Thanks to Christina for letting me post these two fantastic poems on my blog, and do rush over to Parthian and buy her book from them. You will be supporting an independent publisher and you’ll get to read a fantastic book.
Lesson #1 – Christina Thatcher
The day she severed
the head of a snake
with the toy shovel
I used in the garden
she turned to me
and said – quiet and strong –
that in order to protect
our family we must sometimes
do unfair and gruesome things.Lesson #2 – Christina Thatcher
You told me
with one swift movement
like spiders on a pillow,
never to touch fire –
your fingers will blister,
you said, and young girls
are only ever as good
as their skin.
Wow, Kim, you’ve written so much for me to think about.

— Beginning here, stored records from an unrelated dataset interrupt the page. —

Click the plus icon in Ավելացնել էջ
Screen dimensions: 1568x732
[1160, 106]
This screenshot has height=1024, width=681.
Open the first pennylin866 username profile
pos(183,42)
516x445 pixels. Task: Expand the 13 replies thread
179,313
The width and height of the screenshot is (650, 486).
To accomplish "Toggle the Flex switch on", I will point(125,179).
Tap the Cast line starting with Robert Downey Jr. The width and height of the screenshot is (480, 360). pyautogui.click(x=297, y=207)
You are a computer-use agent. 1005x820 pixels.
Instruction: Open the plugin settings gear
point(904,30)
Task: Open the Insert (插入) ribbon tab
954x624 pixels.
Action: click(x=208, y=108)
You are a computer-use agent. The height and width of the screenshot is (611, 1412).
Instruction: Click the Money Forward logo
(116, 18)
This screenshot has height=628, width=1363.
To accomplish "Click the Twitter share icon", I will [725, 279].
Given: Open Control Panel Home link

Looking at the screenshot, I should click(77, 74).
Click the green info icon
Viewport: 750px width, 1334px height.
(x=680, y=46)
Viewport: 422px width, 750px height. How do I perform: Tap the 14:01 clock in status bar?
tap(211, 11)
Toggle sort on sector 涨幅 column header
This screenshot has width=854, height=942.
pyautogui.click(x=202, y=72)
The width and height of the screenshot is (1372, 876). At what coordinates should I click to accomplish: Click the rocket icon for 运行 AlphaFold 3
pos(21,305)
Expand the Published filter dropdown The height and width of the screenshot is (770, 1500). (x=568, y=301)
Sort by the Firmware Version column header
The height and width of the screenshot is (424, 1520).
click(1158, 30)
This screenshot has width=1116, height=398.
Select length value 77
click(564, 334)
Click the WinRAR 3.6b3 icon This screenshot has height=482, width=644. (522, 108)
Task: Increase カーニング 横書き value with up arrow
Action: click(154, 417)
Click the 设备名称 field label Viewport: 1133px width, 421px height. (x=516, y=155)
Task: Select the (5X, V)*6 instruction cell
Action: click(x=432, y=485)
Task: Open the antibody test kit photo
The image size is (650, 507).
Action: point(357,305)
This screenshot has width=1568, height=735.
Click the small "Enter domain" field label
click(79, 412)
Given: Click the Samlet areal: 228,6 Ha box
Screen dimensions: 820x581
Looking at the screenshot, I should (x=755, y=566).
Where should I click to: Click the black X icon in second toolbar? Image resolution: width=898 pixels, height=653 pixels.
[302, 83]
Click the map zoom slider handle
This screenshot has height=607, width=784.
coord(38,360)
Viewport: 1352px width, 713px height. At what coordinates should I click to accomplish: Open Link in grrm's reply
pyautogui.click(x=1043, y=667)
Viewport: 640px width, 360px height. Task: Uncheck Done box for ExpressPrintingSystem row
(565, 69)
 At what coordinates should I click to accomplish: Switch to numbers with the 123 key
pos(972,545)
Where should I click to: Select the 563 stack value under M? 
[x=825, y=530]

In particular: what a definition of sexism is; whether a poem is ‘autobiographical’ when using ‘I (at open mics this view seems common in my experience)’; musing about how much more do we have to challenge what is the canon.
I hope we’ll see your PhD (or something based on it) published eventually – that would be interesting.
And, yes, I like the Christina Thatcher poems – new to me. I’ll read some more.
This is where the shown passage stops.